---- GIVEN INFORMATION

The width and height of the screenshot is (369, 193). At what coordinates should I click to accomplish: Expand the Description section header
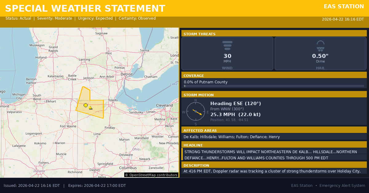point(274,165)
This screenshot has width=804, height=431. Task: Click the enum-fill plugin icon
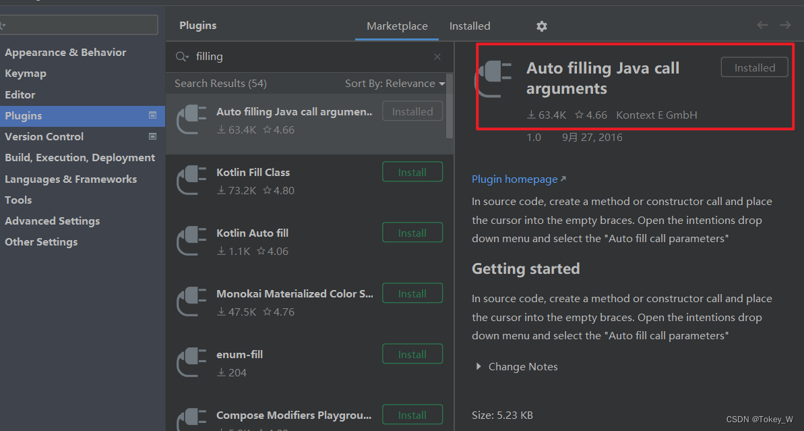[x=191, y=362]
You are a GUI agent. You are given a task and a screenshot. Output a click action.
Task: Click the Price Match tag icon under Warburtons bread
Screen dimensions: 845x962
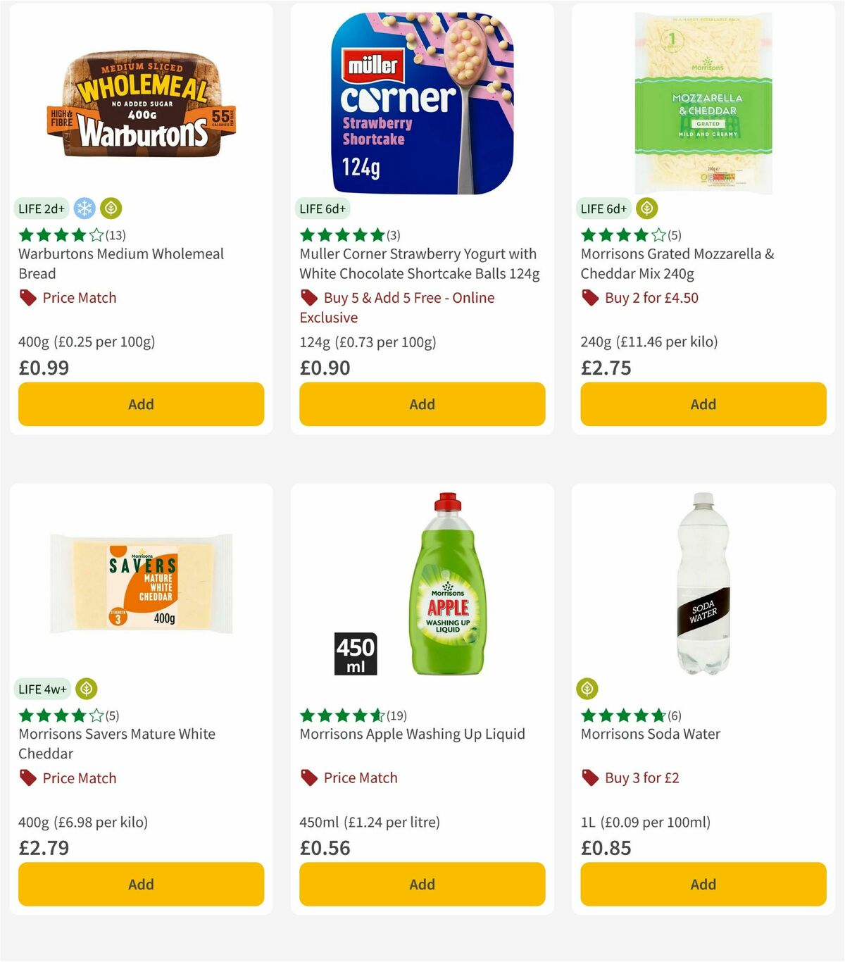point(27,298)
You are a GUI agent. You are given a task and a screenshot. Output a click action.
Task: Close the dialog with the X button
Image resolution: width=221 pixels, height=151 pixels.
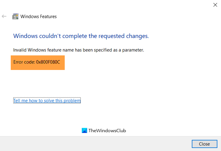coord(215,4)
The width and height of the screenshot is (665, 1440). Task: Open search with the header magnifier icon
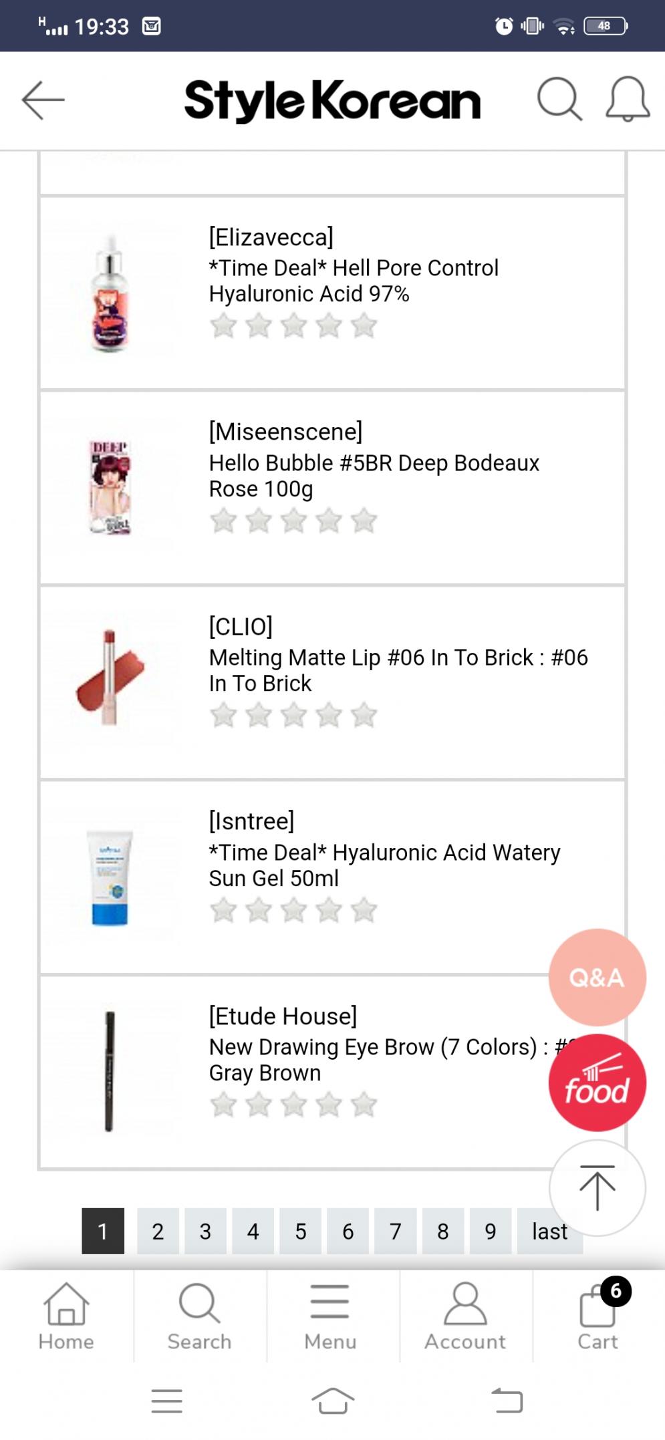pyautogui.click(x=559, y=99)
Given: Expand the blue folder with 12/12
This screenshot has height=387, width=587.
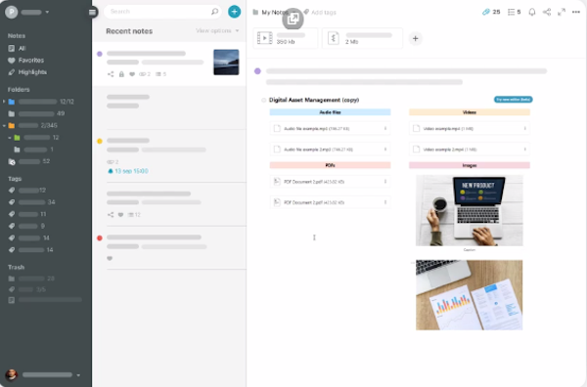Looking at the screenshot, I should coord(4,102).
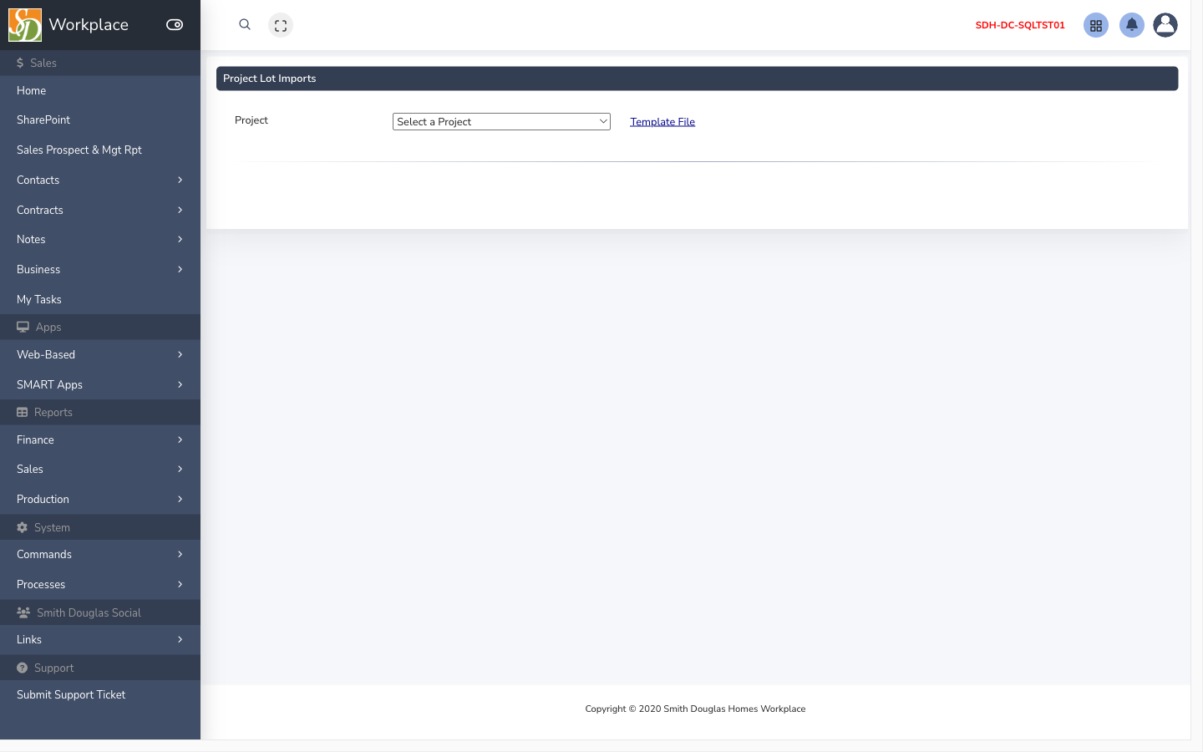The height and width of the screenshot is (752, 1203).
Task: Expand the Contacts submenu
Action: (100, 180)
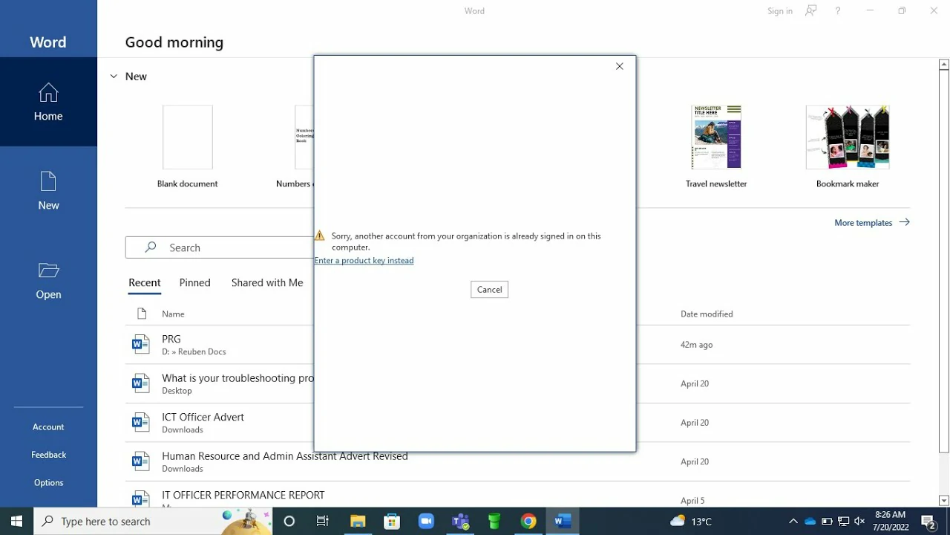
Task: Show hidden system tray icons
Action: coord(793,521)
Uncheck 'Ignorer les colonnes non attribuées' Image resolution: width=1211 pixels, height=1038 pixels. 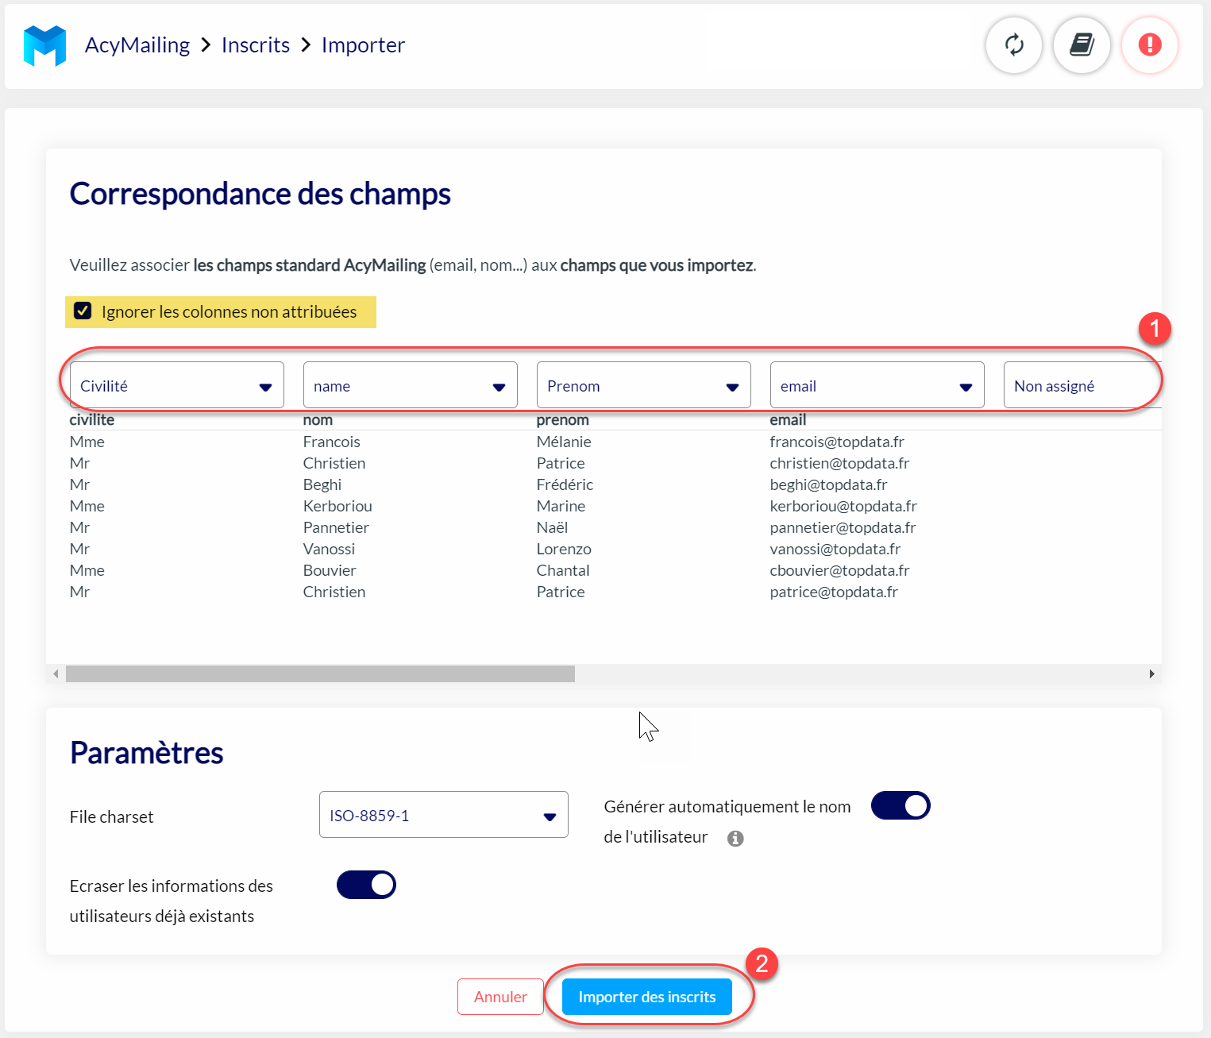[x=83, y=311]
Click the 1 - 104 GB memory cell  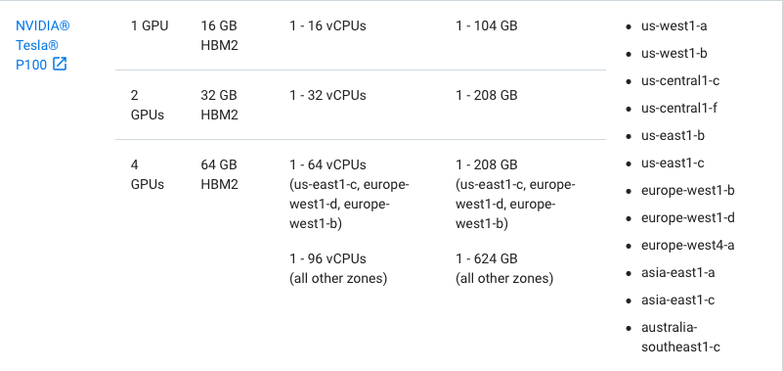point(487,26)
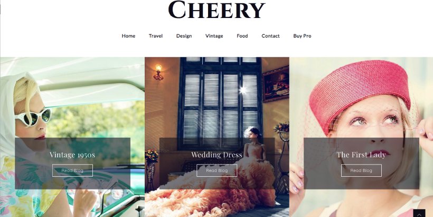Viewport: 433px width, 217px height.
Task: Click the shuttered window in the wedding photo
Action: pyautogui.click(x=220, y=102)
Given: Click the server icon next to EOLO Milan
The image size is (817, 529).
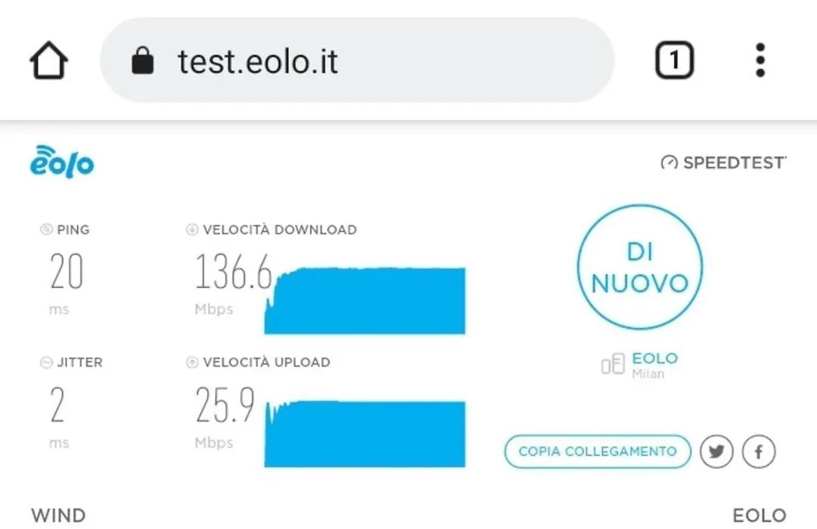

--------

EXERCISE REQUIREMENTS: Retype the items from the start through the line containing "[x=191, y=362]", leaving the pictures out of your copy.

THE COMPLETED TASK:
The width and height of the screenshot is (369, 193). At what coordinates should I click to accomplish: Expand the Description section header
point(274,165)
This screenshot has width=804, height=431. Task: Click the enum-fill plugin icon
[x=191, y=362]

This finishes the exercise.